If he kills you, I shall no longer be able to weep

Over your bier, dear child, whom I myself begat.

Loraux comments: “As if mourning necessarily were part of a mother’s fate from the very beginning, Hecuba has so much anticipated the vision, both dreaded and strangely comforting, of Hector’s prothesis [the part of the Greek death ritual in which the body is laid out and ritually cleansed (RJD)] that the mother panics . . . foreseeing the loss of her son and of his dead body [my italics (RJD)], as well as of the comfort brought on by ritual. . . . Hecuba thus evokes . . . the ritual that has been imagined so often and will not take place.” The bond between the mother’s body and her son’s, ruptured by his death, must be reknitted in the funeral ritual by her holding and mourning over his body, or her grief and loss are redoubled.

And this, Euripides shows us, will become the final, exquisite agony of the Argive mothers. For Theseus, despite eventually recovering their sons’ bodies and bringing them back to Athens, will deny them the one last chance to hold them; and Adrastus will concur. Between them, the two kings, guardians of the civil order, will set limits to the grieving of the women:

ADRASTUS: Is it wrong for a mother’s hand to touch her son?

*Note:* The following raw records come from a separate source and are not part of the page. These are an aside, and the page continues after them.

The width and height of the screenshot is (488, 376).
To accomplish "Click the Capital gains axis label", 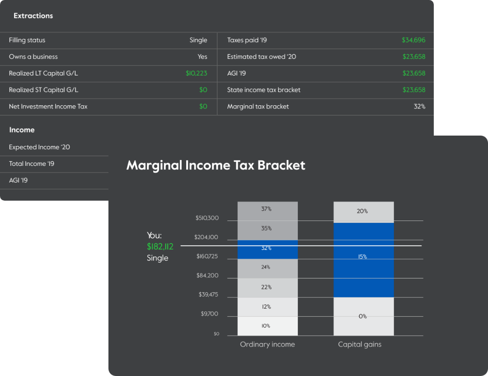I will pos(360,344).
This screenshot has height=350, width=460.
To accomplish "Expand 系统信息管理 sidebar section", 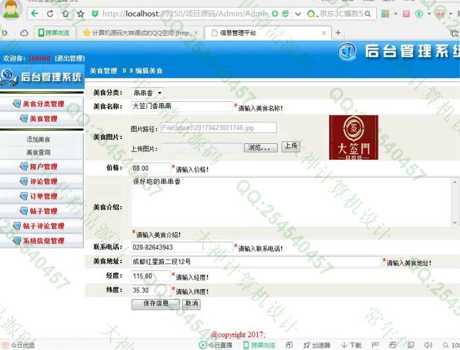I will tap(43, 241).
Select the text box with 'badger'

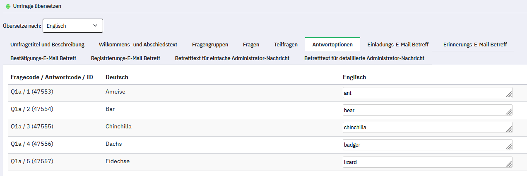[422, 145]
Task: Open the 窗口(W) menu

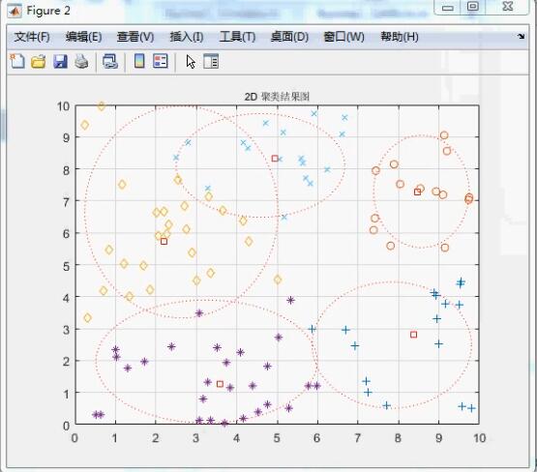Action: point(343,37)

THESEUS:   They are disfigured; the sight would be too great a shock. . . [W]hy inflict distress on these women?

ADRASTUS [To the CHORUS]: Wait patiently. Theseus is right.

The civic ideology of ancient Athens had little patience with women’s mourning. In Sophocles’ Ajax (ll. 579-80), the hero says to his concubine Tecmessa, “make no laments before the house. God, what a weepy thing is woman” (Richard Jebb trans.). Even Pericles’ funeral oration pays little concern to women: Pericles remarks near the end (Book Two, c. 45) that a woman’s part is simply not to be talked about. But Euripides’ play lets the Argive mothers speak, if not mourn.